Expert says vets are tired of runaround, want military to acknowledge them.

WASHINGTON — A committee of the National Academies of Sciences heard from veterans Monday urging them to take seriously their charge to investigate the long-term health effects of anti-malarial drugs.

The committee was sponsored by the Department of Veterans Affairs to look into possible long-term neurological and psychiatric effects of the drugs – particularly of mefloquine (brand name Lariam), which has been linked to insomnia, depression, anxiety, severe nightmares and suicidal and homicidal ideation.

The FDA ordered mefloquine labeled with a “black box” warning in 2013, noting that neurological side effects can occur at any time during use, and can last for months to years after the drug is stopped.

The drug was widely used to by U.S. forces in Afghanistan and Iraq during Operation Iraqi Freedom and Operation Enduring Freedom, but was reclassified by the military as a drug-of-last-resort following the FDA’s black box decision.

RELATED: INVESTIGATION: Vets say anti-malaria drugs they were ordered to take caused devastating side effects

The Department of Veterans Affairs announced the committee to study the effects of mefloquine and similar drugs earlier this year. The committee is made up of professionals from the fields of epidemiology, psychiatry, neuroscience and other health disciplines. It’s chaired by Dr. David A. Savitz, Ph.D., a professor of epidemiology in the Brown University School of Public Health.

As Monday’s hearing was the first meeting of the committee, much of it was taken up with testimony about the history of quinoline drugs – the class of drug mefloquine belongs to – and about the limited scientific literature into possible long-term neuropsychiatric effects from the drugs.

Dr. Remington Nevin, a former Army epidemiologist and physician and the executive director of the Quinism Foundation, told the committee that part of the lack of research into the drugs was because the Veterans Health Administration has failed to act on recommendations to perform a widespread screening of veterans for mefloquine toxicity. He said his own career has been dedicated to collecting evidence that mefloquine does, in fact, have serious, sometimes permanent, neuropsychiatric consequences.

“This evidence leads us to conclude, beyond a reasonable doubt, that the long-term adverse effects of antimalarial drugs that you are investigating are in fact signs and symptoms of a disease,” Nevin said. “And this disease has a name: quinism.”

In an animated presentation, Nevin said he was skeptical that the committee’s real purpose was to further delay the military from having to take responsibility for the effects of mefloquine on soldiers who took it.

“Our veterans are demoralized. They’re tired of hearing that malaria is a deadly disease,” Nevin told WUSA9 after the meeting. "They just want acknowledgement. They want the military to acknowledge that they were poisoned by this drug. That’s all the military has to do to fix this.”

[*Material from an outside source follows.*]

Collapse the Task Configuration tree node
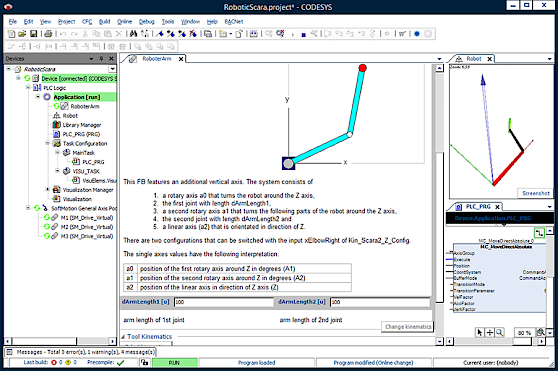This screenshot has width=558, height=371. [x=47, y=143]
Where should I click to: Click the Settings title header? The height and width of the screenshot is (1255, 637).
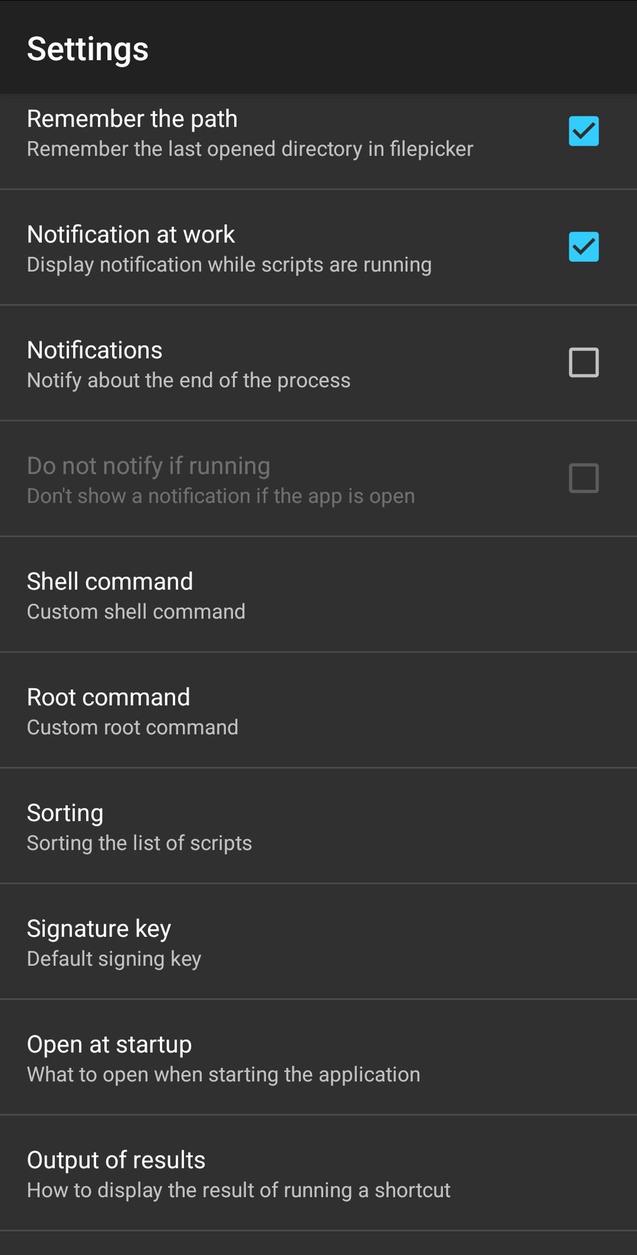tap(87, 47)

RELATED: Navy SEAL sues Roche, claims anti-malaria drug caused permanent paranoia, nightmares

Two veterans called in to the meeting to offer their testimony about the drug. One of them, Col. Timothy Dunn, a retired Marine Corps veteran, said the mefloquine he took during his 2006 deployment left him permanently impaired.

“This is not an easy thing to talk about, but what I’m telling you is, I ask with you, I plead with you, to look at this very closely,” Dunn said. “After taking mefloquine, I started having weird technicolor dreams. Insomnia. Depression. Inability to concentrate. I’d never had these problems before. I didn’t talk to anyone about it. I took my mefloquine during the entire time I was deployed."

“I still suffer from the insomnia, anxiety, depression. The ringing in the ears is horrible,” Dunn said. “I offer myself, my heart, my soul and my medical records, because you’ve got to make a fair and just determination for the people who are affected by this.”

The committee is scheduled to review the issue for the next 18 months, after which it will produce a report on its findings, but will not issue recommendations.